Dustin Hoffman
El actor Dustin Hoffman, en una imagen de archivo. GTRES

El actor estadounidense Dustin Hoffman, que participó en un coloquio del Festival de Cine de Tribeca, aseguró que los actores deberían tener una actitud más cordial y felicitarse unos a otros con mayor frecuencia por un trabajo bien hecho.

Hoffman hablaba junto al director de cine Noah Baumbach sobre sus experiencias como actor en la película The Meyerowitz Stories, que se estrenará el próximo mes de mayo, cuando el intérprete opinó sobre la dinámica que suele reinar entre los distintos profesionales.

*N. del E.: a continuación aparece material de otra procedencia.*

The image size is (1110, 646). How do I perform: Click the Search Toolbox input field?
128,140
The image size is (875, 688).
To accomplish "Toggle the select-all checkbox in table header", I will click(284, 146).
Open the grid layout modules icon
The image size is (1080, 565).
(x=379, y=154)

"Hay tanta competición y celos en este negocio... (...) y muchísima competitividad", dijo Hoffman antes de recordar una situación hace años en la que un buen amigo ni siquiera le dejó ver el guion de una película a la que estaba optando. "No creo que los actores (se feliciten) todo lo que deberían. Si ves un trabajo emocionante, deberías decirlo", aseveró.

Hoffman también reveló algunas de las técnicas que utiliza para trabajar, como transcribir a mano los largos guiones como método de memorización. "No puedo trabajar de otra forma. Se me da fatal memorizar. Ya lo hacía cuando estaba en secundaria para poder aprobar los exámenes", confiesa el actor, que nunca destacó en sus estudios.

Es la segunda vez en mi carrera que el director quería que dijera palabra por palabra el guión "Lo interesante es que cuando haces eso, entiendes por qué el escritor (del guion) utiliza concretamente esta o la otra palabra o frase. Empiezas a entender el sentido y el ritmo, y yo disfruto esa parte del proceso.

Hoffman y Baumbach también conversaron sobre sus experiencias en la grabación de The Meyerowitz Stories, y el actor afirmó que aunque en general guarda buenos recuerdos, le irritaba que el director le pidiera, precisamente, que se ciñera estrictamente al guión, palabra por palabra.

"Es la segunda vez en 50 años en que...¿quieres que sea honesto? Es la segunda vez que el director quería que dijera palabra por palabra el guión", explicó Hoffman entre carcajadas de los asistentes.

"En El Graduado recuerdo, por ejemplo, que el supervisor del guion venía a decirme cosas como que la frase que había pronunciado en esa escena acababa con puntos suspensivos, y no con un punto y aparte", agregó.

"Pero al final lo que hay que entender es que los guiones son como música, y por eso ahora veo por qué quieres que todo sea tan específico", zanjó.

Baumbach y Hoffman participaron así en los coloquios que se celebran cada año en el Festival de Cine de Tribeca en el que importantes actores y directores hablan de sus experiencias profesionales y en la que este año también toman parte Alejandro González Iñárritu, Scarlett Johansson, Tom Hanks, Bruce Springsteen o Barbra Streisand.